Why on earth, when faced with all human history, did I choose to write about the Ancient Minoans? Historical novelas, as you know, tend to cluster into similar eras of interest, leaving vast swathes of the past untouched. Popular eras are the Regency (balls, duchesses, carriages,) the Romans (slaves, gladiators, Imperial decadence), and the Egyptians (mysterious, supernatural, full of gold.)
What all these eras have in common is that they were literate, and we have access to reams of information about what life was like there. This is sadly not true of the Minoans, who have left (so far) very few written records, and as far as I know some of those are still untranslatable. Meaning that we actually know very little about what their life was like, and such things as we do know are down to looking at their artwork and making an educated guess as to what’s going on.
So I repeat, why would I want to write in that setting?
Firstly, I’d have to say “Doesn’t it look beautiful!” Look at the sun. And the colours! Look at the ruins of palaces, with those iconic blood-red pillars standing out against that indigo sky. Can’t you almost feel the warmth already?
And now look at the artwork! Doesn’t this civilization seem a nice place to live? It does to me. If I imagine the sun-drenched shores and tamarisk-scented hills of Crete inhabited by these long-haired, long-limbed beautiful people in their colourful kilts and their ridiculous belled skirts, athletic people, bedecked with jewellery, gathering saffron among the flowers, of course I want to be there.
I find a lot of people are attracted by the glamour and the peril of times of war. They want to read about macho warriors doing manly things. But I’ve become a little bored by that, and I wanted to write about a civilization that didn’t seem to revolve around its warriors, or who it could kill.
Scholarly opinion is, as always, divided on what Minoan civilization was really like, but there seems to be a strong case for the Ancient Minoans being a civilization dominated by priestesses. Earlier archaeologists assumed from reading Greek literature that the Minoans were ruled by a king called Minos, but nowadays there’s a core of people who think they were ruled from a temple, by the priestesses, and ‘Minos’ was a religious title of some sort.
It’s all a bit vague and speculative, particularly as anything the Greeks said is being filtered through their own preconceptions. But I thought it would be interesting to explore a culture where being female is associated with power. What would it be like, being a man in that culture? Would it be easier for a genderqueer person, or harder, than a culture in which a person’s value was determined by how manly they were?

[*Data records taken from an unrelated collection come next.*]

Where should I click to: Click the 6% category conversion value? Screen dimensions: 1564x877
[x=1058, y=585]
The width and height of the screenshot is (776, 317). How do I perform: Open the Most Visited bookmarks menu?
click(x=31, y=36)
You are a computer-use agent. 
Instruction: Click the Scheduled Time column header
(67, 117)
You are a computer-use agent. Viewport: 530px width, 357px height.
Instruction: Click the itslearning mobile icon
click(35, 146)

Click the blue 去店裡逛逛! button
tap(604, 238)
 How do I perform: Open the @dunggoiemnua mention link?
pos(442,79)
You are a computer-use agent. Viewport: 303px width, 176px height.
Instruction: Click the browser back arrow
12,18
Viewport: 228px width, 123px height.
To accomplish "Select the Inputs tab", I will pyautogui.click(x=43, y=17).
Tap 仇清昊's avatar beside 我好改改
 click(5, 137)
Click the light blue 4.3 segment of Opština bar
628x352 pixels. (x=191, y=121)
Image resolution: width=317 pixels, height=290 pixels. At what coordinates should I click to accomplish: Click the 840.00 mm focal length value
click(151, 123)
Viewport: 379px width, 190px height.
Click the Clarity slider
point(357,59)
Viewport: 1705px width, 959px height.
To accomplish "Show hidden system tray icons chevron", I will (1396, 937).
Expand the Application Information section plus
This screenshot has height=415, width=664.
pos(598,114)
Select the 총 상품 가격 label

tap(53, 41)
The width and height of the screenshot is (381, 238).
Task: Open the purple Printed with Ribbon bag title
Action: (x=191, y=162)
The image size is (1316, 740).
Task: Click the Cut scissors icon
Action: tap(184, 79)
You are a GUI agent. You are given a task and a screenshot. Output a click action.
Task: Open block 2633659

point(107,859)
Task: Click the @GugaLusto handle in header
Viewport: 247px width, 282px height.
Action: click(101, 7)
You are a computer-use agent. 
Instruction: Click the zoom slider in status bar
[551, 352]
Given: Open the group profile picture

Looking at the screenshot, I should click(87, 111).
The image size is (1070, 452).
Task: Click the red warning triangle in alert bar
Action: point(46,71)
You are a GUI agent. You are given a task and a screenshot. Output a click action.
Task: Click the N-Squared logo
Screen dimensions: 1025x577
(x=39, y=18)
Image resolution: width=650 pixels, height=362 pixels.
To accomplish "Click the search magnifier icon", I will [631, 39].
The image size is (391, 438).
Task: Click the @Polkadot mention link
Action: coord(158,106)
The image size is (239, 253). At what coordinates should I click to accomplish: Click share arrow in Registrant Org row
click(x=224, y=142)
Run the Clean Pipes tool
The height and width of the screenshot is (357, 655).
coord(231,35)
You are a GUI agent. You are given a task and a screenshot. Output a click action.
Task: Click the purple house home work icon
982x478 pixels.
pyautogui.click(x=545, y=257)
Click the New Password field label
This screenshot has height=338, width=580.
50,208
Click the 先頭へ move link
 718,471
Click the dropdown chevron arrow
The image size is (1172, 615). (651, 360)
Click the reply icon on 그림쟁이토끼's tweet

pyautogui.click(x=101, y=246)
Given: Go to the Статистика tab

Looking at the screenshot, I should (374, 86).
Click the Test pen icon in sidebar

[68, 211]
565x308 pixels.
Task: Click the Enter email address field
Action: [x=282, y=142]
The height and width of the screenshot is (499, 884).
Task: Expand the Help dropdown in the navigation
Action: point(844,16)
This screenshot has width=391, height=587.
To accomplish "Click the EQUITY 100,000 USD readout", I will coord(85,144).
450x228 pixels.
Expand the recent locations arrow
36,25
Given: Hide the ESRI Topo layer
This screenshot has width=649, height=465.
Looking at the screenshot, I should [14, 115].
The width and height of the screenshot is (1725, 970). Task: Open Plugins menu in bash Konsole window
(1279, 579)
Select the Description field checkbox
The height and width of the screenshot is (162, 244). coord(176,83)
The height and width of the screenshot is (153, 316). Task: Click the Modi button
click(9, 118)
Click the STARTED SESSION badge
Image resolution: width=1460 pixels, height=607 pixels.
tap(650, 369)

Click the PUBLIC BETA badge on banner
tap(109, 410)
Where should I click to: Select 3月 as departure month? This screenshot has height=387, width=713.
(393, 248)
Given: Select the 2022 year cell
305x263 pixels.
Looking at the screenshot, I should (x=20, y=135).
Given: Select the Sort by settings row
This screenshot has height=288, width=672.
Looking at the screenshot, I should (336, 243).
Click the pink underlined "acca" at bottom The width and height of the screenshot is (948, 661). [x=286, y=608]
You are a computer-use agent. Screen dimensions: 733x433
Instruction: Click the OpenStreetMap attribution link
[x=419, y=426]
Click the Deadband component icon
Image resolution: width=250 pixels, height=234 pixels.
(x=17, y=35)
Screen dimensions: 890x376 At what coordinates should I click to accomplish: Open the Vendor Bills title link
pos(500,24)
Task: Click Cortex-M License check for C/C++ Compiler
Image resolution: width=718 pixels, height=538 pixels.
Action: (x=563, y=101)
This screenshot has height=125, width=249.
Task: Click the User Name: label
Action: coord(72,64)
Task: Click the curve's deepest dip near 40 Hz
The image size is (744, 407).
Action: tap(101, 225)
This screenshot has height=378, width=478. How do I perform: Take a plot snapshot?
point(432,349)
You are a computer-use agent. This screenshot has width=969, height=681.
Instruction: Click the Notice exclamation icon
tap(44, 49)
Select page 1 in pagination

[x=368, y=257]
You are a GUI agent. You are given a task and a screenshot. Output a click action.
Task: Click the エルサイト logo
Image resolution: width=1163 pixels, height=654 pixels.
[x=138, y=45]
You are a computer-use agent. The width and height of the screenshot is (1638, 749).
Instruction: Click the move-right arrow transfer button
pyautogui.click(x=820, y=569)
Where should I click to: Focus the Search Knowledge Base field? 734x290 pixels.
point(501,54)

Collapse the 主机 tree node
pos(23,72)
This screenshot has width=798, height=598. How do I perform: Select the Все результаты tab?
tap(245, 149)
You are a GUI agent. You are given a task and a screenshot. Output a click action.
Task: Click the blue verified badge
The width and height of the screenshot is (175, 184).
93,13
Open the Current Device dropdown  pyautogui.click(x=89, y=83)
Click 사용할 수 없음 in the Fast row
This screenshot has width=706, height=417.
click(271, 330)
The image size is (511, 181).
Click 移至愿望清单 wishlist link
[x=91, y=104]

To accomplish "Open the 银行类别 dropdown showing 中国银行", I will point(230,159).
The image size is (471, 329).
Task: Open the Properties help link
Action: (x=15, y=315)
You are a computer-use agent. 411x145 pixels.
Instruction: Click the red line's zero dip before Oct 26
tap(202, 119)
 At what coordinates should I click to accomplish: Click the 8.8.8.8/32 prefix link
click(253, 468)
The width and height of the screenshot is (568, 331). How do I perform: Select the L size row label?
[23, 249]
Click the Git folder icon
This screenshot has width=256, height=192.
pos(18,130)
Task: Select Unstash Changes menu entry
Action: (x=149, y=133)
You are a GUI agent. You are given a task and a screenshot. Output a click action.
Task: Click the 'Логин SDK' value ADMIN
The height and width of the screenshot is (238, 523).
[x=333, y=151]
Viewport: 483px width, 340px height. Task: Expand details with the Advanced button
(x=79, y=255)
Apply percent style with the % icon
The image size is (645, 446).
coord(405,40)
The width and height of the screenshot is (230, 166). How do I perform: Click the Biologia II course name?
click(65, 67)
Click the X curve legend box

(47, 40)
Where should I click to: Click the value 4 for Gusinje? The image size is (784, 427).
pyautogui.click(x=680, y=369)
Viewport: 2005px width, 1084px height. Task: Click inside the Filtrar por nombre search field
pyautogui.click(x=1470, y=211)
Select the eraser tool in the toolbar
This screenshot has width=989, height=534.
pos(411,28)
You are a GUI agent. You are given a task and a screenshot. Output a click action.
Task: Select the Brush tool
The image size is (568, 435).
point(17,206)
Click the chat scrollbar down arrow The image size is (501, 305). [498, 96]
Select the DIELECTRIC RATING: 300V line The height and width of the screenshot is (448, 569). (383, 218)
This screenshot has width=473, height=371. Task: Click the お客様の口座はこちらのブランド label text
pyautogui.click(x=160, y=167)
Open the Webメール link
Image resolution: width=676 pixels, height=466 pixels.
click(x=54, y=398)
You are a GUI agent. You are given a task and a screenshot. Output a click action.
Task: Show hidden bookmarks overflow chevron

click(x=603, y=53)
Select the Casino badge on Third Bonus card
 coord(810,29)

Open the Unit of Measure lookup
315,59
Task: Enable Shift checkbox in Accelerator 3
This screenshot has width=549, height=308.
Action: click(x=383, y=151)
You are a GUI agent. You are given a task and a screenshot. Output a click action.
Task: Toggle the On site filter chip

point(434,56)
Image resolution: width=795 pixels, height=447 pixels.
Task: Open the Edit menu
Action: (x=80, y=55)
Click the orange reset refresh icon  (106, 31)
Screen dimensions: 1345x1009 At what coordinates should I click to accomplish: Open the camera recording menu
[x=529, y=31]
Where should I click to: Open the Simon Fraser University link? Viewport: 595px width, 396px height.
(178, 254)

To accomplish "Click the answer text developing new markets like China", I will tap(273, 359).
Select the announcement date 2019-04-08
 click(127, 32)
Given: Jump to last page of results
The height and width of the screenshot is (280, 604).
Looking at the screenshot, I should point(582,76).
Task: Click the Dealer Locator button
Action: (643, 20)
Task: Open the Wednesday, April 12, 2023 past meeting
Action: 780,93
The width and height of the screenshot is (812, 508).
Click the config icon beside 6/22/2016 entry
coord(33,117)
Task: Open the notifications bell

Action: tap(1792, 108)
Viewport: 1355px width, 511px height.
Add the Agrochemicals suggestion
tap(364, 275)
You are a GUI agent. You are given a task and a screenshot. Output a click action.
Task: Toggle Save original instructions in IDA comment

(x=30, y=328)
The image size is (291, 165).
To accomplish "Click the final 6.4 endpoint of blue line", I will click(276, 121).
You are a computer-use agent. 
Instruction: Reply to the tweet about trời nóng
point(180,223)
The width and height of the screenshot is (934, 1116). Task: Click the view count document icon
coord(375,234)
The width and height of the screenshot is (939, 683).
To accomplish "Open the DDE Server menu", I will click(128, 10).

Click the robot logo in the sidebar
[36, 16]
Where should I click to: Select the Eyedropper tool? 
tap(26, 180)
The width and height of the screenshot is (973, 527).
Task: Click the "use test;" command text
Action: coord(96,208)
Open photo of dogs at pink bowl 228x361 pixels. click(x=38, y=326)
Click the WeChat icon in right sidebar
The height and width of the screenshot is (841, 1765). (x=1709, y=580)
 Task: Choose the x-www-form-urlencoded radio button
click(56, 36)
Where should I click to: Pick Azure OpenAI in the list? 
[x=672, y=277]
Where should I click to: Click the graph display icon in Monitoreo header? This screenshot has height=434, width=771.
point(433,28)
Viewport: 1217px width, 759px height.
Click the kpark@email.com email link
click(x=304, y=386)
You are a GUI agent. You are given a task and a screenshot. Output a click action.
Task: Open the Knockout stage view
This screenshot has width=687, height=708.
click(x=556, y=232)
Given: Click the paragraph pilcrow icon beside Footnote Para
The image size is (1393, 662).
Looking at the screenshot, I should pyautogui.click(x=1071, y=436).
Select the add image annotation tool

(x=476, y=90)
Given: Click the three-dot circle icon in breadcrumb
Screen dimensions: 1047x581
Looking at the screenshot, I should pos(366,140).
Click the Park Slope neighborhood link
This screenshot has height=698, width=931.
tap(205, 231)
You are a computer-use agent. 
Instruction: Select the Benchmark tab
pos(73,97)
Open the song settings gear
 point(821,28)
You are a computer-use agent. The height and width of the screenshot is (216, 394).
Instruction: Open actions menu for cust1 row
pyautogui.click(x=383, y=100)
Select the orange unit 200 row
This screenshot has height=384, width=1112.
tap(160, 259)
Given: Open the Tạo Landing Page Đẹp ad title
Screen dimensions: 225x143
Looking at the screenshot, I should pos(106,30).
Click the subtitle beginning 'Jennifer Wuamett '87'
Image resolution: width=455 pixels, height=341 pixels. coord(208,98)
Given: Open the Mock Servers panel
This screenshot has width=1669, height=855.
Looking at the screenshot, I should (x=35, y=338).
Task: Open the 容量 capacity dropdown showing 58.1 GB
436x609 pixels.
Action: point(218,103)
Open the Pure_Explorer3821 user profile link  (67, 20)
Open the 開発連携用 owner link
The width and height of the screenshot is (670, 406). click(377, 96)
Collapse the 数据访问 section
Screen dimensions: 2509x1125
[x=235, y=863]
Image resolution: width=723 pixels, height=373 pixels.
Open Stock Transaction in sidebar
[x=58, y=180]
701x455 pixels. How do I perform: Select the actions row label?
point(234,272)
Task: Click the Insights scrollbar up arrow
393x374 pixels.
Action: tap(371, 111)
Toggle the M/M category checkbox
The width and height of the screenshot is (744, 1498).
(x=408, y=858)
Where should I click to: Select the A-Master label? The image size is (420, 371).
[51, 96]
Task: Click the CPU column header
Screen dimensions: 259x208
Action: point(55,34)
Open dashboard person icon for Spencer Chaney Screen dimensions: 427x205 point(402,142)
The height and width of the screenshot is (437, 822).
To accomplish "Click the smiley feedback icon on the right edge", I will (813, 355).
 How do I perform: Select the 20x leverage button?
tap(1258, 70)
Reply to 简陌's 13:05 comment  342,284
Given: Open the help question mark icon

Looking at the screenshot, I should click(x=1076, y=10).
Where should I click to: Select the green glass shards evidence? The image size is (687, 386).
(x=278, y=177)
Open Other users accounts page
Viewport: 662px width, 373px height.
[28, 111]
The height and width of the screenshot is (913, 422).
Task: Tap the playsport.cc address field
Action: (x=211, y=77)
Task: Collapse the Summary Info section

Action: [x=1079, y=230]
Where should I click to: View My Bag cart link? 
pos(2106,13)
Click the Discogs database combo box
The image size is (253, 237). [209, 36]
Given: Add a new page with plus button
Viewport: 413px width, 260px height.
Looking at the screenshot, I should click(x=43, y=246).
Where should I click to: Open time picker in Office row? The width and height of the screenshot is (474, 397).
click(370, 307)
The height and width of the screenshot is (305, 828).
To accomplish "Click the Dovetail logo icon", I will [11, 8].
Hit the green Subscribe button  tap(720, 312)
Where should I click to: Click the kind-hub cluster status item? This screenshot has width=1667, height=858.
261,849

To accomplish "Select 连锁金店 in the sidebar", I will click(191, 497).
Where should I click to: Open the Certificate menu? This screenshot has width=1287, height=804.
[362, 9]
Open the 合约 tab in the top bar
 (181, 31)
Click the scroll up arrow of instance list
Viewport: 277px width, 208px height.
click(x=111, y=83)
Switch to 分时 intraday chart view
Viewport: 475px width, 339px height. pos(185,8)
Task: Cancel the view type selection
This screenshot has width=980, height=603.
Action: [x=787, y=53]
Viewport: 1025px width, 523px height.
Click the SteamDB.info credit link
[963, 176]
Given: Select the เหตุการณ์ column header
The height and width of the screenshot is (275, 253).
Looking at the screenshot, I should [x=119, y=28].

And what would that culture think when it came across a patriarchy like the Ancient Greeks? That culture clash fascinated me. If Minoan society was indeed peaceful and matriarchal, how on earth did it survive in a world full of societies that would have regarded it as abhorrent and against the natural order of things?
The answer for which drew me into a world of ecstatic goddess worship and drug-fuelled religious rites, a bit of hands-off research into the effects of opium smoke, and an enlightening crawl through the many early cults with ‘third sex’ eunuch/transgender or genderqueer priest/esses.
I was left with the realization that even the most peaceful places hold extraordinarily interesting stories, if you just look. I hope you enjoy mine!